Some of the interview questions that were repeated throughout the book were "How did you meet your spouse? What was the wedding like?" and "What do you think of the saying, 'your parents were foolish and ignorant, and your generation was foolishly loyal'?" The first question elicited more interesting responses than the second. For the most part, the marriages were not arranged by parents, the exception being the herb seller who married her teacher's other foster child because they were traveling and the teacher thought it would be dangerous for her to be unmarried. Other people were introduced to each other by friends or colleagues acting as matchmakers. The weddings were mostly simple -- they bought cigarettes and candy, passed them out to the guests, signed the paperwork and the wedding was over in an hour. It was also common for the interviewees to talk about their parents raising their children, or being separated from their spouse for years at a time due to their focus on building the country and due to the movements that sent people into the countryside to do hard labor. Another common thread was minor things in the interviewee's past coming back to haunt them during the Cultural Revolution. One interviewee had worked for the Guomingdang, and one for the Japanese when they were the only source of income in the interviewee's town. Though the job was minor - like washing pots, this was held against them. The man who had been to Russia kept a Russian-made radio. This was seen as evidence of him being a spy.

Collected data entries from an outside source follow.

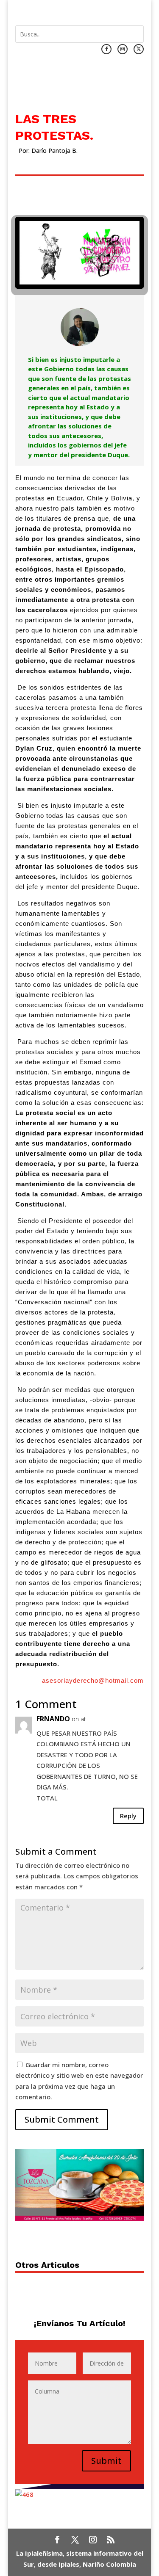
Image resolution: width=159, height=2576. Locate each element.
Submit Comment (62, 2119)
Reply (128, 1815)
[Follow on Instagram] (122, 49)
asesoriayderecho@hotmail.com (93, 1680)
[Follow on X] (139, 49)
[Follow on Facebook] (106, 49)
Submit (106, 2460)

Some of the stories that made a bigger impression on me were as follows:
The shoe-mending woman was skilled at telling things about people based on their feet. For example, people who do manual labor have wider feet, or "if they tread on someone's foot and can step back and give way, then they're educated, good people. Then there are people who don't know how to give way, people who wear designer shoes, fakes too."
Xinran had experience with Zhengzhou, where the policeman lived. There is a radio tower there that used to be used to emit static that would drown out foreign radio stations like Voice of America or Taiwanese and Hong Kong stations, but which was later used as a radio station and she got to be one of the first broadcasters. She talked about how she learned through her work at the radio that villagers nearby had no chimneys in their houses and were going blind from the smoke, and when a group of people tried to convince the villagers to add chimneys it was a policeman from Zhengzhou who showed them how to best deliver the message (he invoked Chairman Mao).

This was a highly interesting history, and makes me want to try some of Xinran's other books such as "The Good Women of China" or "Message from an Unknown Chinese Mother."